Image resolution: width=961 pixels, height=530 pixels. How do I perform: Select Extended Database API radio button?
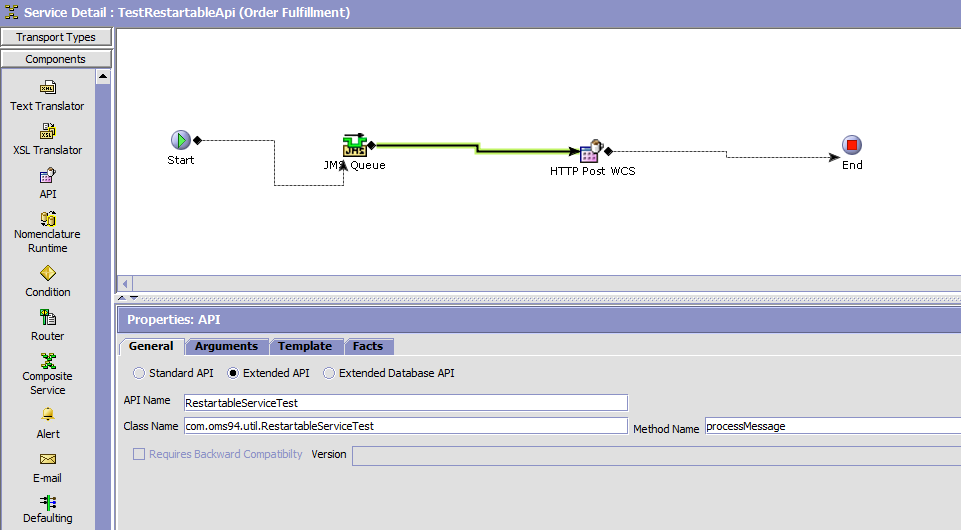coord(329,373)
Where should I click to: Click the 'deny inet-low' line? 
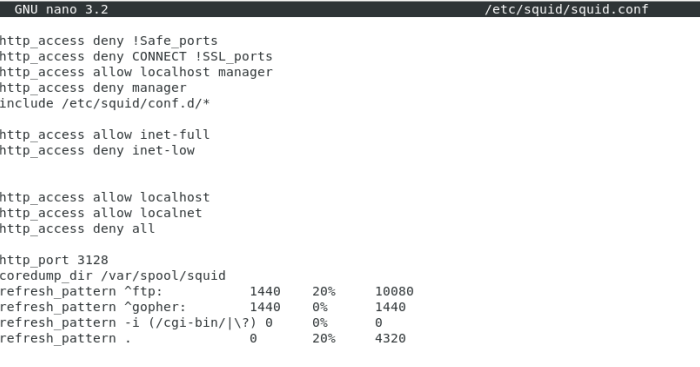coord(97,150)
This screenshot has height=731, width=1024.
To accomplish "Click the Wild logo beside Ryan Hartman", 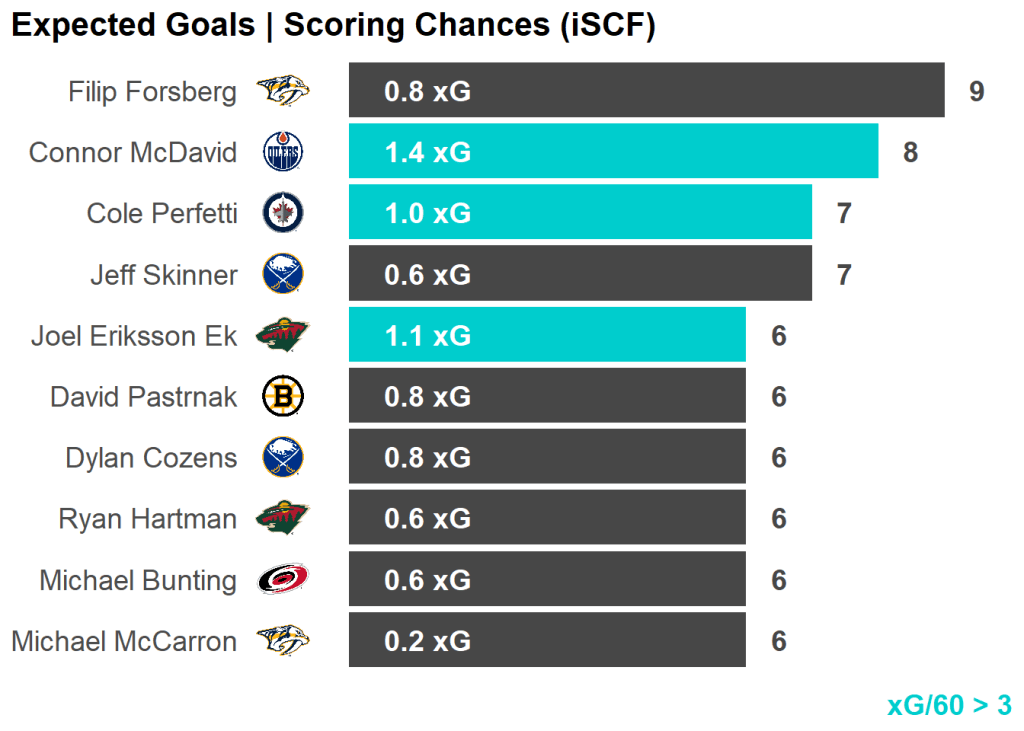I will click(x=283, y=519).
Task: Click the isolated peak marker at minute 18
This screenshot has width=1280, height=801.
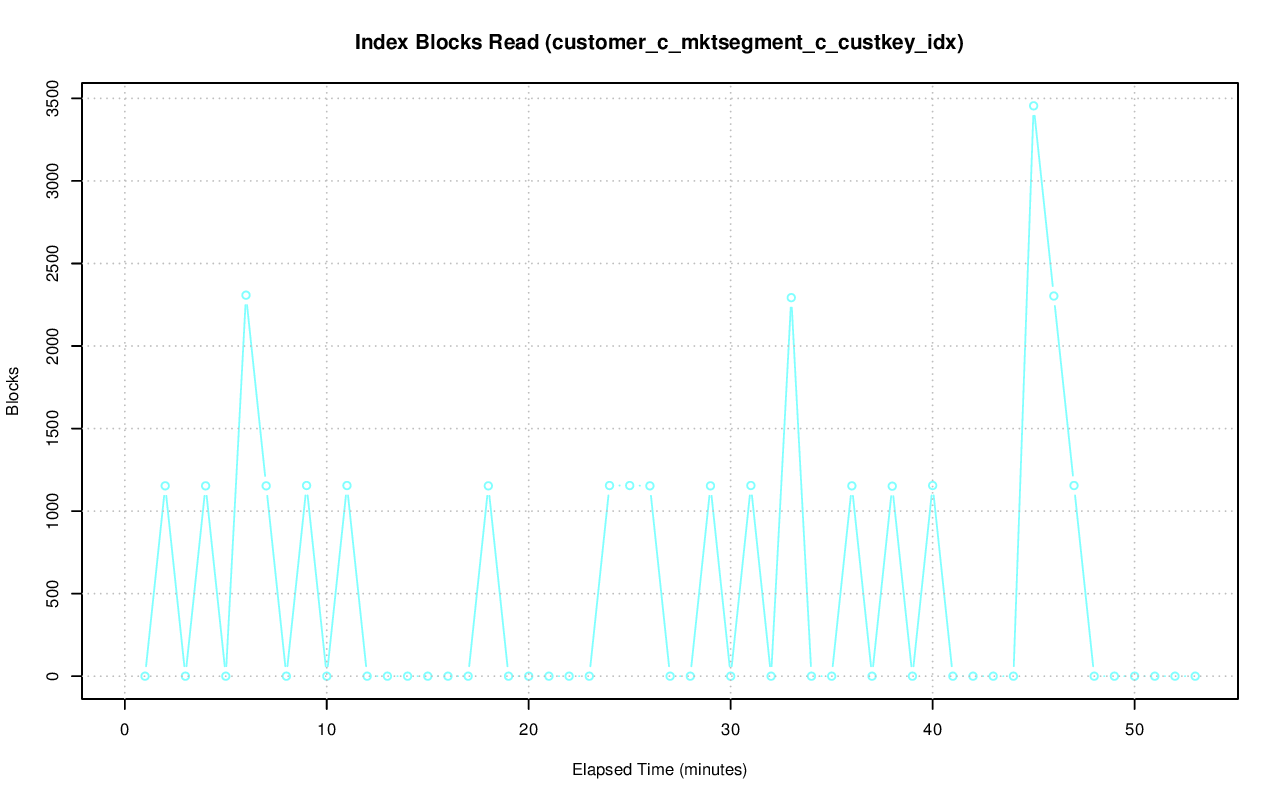Action: (x=488, y=486)
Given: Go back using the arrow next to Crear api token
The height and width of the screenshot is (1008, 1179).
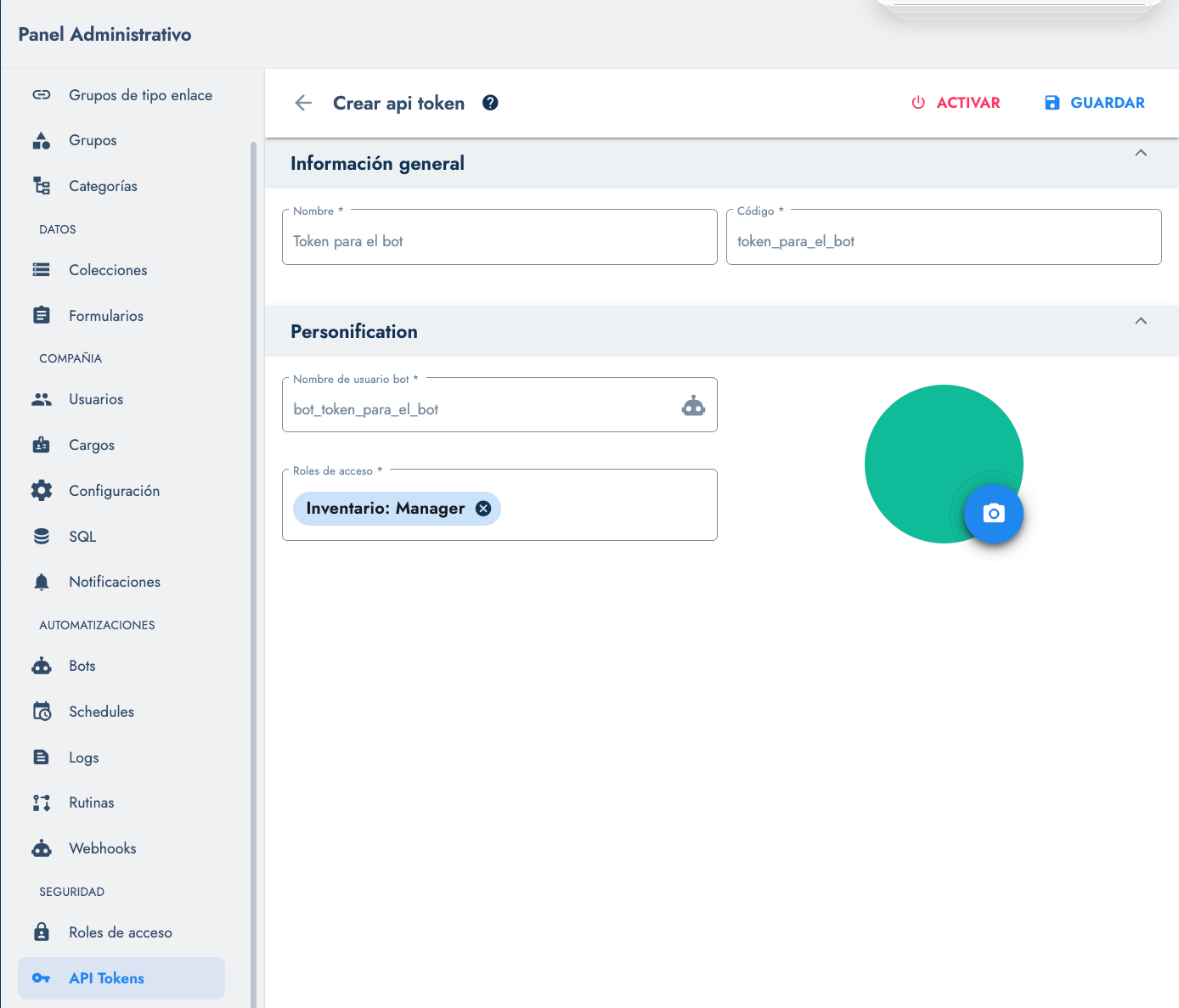Looking at the screenshot, I should (302, 103).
★ ★ ★ ★ ★
## EXERCISE DESCRIPTION
Word for word, reproduce each line from the one with "Given: Go back" through the last line of the material above, both included, and drop the pictures.

## REPLY
Given: Go back using the arrow next to Crear api token
The height and width of the screenshot is (1008, 1179).
Looking at the screenshot, I should (302, 103).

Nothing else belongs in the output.